WHAT TO WORK ON: Lines from the one containing "2010 (318, 443)" through the final line of the records are the only ones to copy, and each must match exactly.

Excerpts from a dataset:

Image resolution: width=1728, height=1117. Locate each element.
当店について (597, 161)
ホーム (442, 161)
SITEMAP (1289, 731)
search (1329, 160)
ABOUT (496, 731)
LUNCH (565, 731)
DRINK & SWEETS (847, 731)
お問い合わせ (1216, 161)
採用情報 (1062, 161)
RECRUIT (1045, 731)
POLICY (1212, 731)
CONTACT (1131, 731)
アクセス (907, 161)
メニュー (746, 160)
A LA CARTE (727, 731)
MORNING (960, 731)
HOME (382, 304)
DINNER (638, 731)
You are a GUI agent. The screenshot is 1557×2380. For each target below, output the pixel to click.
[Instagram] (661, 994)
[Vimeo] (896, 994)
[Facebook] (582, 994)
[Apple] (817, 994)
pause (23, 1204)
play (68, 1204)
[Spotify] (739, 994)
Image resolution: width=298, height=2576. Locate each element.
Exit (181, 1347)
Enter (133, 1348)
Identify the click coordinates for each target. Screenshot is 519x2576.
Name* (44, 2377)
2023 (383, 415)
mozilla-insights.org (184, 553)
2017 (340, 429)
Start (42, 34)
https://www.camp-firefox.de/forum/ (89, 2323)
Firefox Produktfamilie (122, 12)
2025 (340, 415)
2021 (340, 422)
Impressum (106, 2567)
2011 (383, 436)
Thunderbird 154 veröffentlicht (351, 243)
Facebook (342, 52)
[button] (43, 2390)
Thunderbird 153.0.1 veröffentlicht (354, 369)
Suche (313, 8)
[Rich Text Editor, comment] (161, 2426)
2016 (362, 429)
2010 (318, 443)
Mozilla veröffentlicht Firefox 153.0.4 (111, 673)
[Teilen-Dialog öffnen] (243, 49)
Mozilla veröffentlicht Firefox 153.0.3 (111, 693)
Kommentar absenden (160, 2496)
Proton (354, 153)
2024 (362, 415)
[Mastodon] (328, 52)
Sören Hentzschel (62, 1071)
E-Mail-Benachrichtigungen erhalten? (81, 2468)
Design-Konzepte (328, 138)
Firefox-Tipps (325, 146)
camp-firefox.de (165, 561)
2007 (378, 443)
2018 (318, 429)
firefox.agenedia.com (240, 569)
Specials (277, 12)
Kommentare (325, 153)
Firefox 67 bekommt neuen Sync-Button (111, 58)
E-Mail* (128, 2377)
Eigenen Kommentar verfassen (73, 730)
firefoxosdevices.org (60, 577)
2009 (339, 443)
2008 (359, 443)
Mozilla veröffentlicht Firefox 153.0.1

RESULT OF THIS TASK:
2010 (318, 443)
Mozilla veröffentlicht Firefox 153.0.4 (111, 673)
[Teilen-Dialog öffnen] (243, 49)
Mozilla veröffentlicht Firefox 153.0.3 (111, 693)
Kommentar absenden (160, 2496)
Proton (354, 153)
2024 (362, 415)
[Mastodon] (328, 52)
Sören Hentzschel (62, 1071)
E-Mail-Benachrichtigungen erhalten? (81, 2468)
Design-Konzepte (328, 138)
Firefox-Tipps (325, 146)
camp-firefox.de (165, 561)
2007 (378, 443)
2018 (318, 429)
firefox.agenedia.com (240, 569)
Specials (277, 12)
Kommentare (325, 153)
Firefox 67 bekommt neuen Sync-Button (111, 58)
E-Mail* (128, 2377)
Eigenen Kommentar verfassen (73, 730)
firefoxosdevices.org (60, 577)
2009 (339, 443)
2008 (359, 443)
Mozilla veröffentlicht Firefox 153.0.1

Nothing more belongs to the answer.